Decades after those first lessons in kitchen skills were creased into my brain, today when I look at them in the light of global concerns of sustainable lifestyles and consumption patterns, I am tempted to ask myself: were those ladies in my life fiendishly rigid and conservative old fuddy-duddies or wise and visionary management gurus?

Eco-friendly Indians?

So the world thinks Indians are the most eco-friendly nation in the world. [See http://www.siliconindia.com/shownews/Indians_most_ecofriendly_consumers_Survey-nid-68569-cid-3.html] It better think again. Because if Indians are eco-friendly, it is not because they have made wise, conscious, conscientious ethical choices to adopt eco-friendly ways. Because their eco-friendly behaviour is not an index of their environment awareness.

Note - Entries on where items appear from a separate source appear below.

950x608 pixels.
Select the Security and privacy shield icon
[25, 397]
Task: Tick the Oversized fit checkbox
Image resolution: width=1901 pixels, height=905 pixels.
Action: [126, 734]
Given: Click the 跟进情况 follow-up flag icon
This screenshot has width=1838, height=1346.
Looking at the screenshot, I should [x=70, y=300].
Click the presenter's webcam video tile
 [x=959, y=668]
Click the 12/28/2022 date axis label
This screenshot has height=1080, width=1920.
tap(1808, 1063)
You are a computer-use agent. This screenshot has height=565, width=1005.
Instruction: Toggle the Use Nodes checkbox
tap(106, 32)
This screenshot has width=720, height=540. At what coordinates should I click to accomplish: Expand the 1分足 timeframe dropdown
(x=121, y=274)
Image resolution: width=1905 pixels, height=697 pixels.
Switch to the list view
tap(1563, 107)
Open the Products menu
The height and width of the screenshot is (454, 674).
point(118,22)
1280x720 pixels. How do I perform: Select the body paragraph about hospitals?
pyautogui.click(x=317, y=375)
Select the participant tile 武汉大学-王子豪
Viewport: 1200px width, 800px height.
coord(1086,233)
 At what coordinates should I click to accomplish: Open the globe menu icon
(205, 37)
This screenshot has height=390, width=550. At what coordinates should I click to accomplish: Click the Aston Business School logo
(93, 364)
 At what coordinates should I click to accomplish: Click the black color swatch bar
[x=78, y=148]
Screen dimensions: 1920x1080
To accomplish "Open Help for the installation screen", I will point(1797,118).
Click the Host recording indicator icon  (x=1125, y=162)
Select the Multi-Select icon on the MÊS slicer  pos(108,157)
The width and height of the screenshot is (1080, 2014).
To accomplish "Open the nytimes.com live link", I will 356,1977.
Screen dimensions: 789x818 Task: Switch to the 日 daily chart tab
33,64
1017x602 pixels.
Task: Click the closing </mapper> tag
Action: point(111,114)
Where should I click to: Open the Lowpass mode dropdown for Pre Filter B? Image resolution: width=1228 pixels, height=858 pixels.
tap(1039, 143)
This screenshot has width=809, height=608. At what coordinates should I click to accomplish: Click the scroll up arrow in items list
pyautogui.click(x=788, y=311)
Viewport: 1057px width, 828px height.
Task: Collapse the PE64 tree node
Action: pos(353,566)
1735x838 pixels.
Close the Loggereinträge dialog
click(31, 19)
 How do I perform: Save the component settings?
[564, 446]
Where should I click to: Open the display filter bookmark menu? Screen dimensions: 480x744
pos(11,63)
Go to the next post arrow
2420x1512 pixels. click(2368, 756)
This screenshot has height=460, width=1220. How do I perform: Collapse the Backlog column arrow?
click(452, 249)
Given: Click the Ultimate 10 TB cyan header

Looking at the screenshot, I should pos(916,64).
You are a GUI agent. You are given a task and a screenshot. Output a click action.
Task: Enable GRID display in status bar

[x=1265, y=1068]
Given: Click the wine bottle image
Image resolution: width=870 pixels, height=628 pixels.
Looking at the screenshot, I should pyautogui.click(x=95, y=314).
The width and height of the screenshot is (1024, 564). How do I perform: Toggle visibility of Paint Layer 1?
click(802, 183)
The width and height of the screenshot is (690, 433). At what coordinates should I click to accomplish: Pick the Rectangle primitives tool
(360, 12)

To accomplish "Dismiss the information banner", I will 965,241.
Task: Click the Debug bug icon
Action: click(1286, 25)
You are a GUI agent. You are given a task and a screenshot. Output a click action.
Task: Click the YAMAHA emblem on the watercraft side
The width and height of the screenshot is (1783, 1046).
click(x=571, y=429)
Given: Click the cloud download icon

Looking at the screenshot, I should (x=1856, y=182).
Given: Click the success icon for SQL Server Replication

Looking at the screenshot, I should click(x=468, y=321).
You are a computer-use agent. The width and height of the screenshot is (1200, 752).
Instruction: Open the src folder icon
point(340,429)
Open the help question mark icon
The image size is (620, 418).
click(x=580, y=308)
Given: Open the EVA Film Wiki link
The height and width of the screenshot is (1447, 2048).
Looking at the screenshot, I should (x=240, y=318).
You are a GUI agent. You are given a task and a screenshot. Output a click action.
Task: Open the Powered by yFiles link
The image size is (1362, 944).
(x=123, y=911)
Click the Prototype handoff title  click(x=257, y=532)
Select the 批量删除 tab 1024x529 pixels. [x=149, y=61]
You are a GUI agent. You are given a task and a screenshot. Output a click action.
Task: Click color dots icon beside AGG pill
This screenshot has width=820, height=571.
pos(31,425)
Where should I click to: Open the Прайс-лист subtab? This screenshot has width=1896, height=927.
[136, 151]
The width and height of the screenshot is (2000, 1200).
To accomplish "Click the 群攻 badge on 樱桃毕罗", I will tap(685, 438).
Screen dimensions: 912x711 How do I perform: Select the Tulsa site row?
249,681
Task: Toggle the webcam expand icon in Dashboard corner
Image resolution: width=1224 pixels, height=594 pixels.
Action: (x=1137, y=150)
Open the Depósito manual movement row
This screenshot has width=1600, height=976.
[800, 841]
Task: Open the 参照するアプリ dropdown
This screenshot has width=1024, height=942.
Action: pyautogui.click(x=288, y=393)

It is rather an index of their lack of means. If Indians are the most eco-friendly nation of people in the world, then it is because their consumption patterns and habits are dictated more by the size of their wallets than by their environment consciousness.

Whether in the matter of energy use, transportation choices, food sources, use of green products or any other critical environment issues, most Indians still make choices based on their economic or financial conditions, and not based on their attitude towards the environment and understanding of notions of sustainability.

And because the number of Indians making such choices is so huge, it has managed to swing Indian consumers into the No. 1 position in the Consumer Greendex compiled by National Geographic recently. More than anything else, this ranking is more a reflection of the actual state of economic conditions in small town and rural India, which is the biggest part of the country, than it is of our habits and attitudes towards the environment. Let’s face it.